---------- EXCERPTED DATA ----------
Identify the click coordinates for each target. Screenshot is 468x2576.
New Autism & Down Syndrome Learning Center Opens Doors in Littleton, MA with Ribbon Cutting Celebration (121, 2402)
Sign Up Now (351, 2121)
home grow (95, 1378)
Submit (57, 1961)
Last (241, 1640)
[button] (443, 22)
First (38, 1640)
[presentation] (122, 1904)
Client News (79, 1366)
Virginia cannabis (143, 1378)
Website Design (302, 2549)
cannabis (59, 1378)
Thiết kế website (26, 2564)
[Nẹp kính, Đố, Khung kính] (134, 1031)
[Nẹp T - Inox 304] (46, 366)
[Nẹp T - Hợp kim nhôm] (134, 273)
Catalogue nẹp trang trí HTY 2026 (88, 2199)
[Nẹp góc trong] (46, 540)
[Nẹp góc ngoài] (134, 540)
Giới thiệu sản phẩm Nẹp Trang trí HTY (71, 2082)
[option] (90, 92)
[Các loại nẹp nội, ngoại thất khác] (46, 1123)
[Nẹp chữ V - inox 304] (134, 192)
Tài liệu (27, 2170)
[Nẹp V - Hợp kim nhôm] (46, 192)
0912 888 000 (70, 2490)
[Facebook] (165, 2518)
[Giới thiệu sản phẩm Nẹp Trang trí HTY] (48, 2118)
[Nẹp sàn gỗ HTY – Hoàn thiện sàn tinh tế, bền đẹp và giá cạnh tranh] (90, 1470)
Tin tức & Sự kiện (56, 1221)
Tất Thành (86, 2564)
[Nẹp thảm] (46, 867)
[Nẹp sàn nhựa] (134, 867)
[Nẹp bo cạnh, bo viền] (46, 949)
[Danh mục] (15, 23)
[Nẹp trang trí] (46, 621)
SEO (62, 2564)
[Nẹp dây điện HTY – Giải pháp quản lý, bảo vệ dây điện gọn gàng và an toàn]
----------
WHAT THE TASK REQUIRES:
After locating the line containing "[Nẹp góc ngoài] (134, 540)", give that line and every later line of the listing again exactly, up to and including the last.

ANSWER AREA:
[Nẹp góc ngoài] (134, 540)
Giới thiệu sản phẩm Nẹp Trang trí HTY (71, 2082)
[option] (90, 92)
[Các loại nẹp nội, ngoại thất khác] (46, 1123)
[Nẹp chữ V - inox 304] (134, 192)
Tài liệu (27, 2170)
[Nẹp V - Hợp kim nhôm] (46, 192)
0912 888 000 (70, 2490)
[Facebook] (165, 2518)
[Giới thiệu sản phẩm Nẹp Trang trí HTY] (48, 2118)
[Nẹp sàn gỗ HTY – Hoàn thiện sàn tinh tế, bền đẹp và giá cạnh tranh] (90, 1470)
Tin tức & Sự kiện (56, 1221)
Tất Thành (86, 2564)
[Nẹp thảm] (46, 867)
[Nẹp sàn nhựa] (134, 867)
[Nẹp bo cạnh, bo viền] (46, 949)
[Danh mục] (15, 23)
[Nẹp trang trí] (46, 621)
SEO (62, 2564)
[Nẹp dây điện HTY – Giải pháp quản lý, bảo vệ dây điện gọn gàng và an toàn]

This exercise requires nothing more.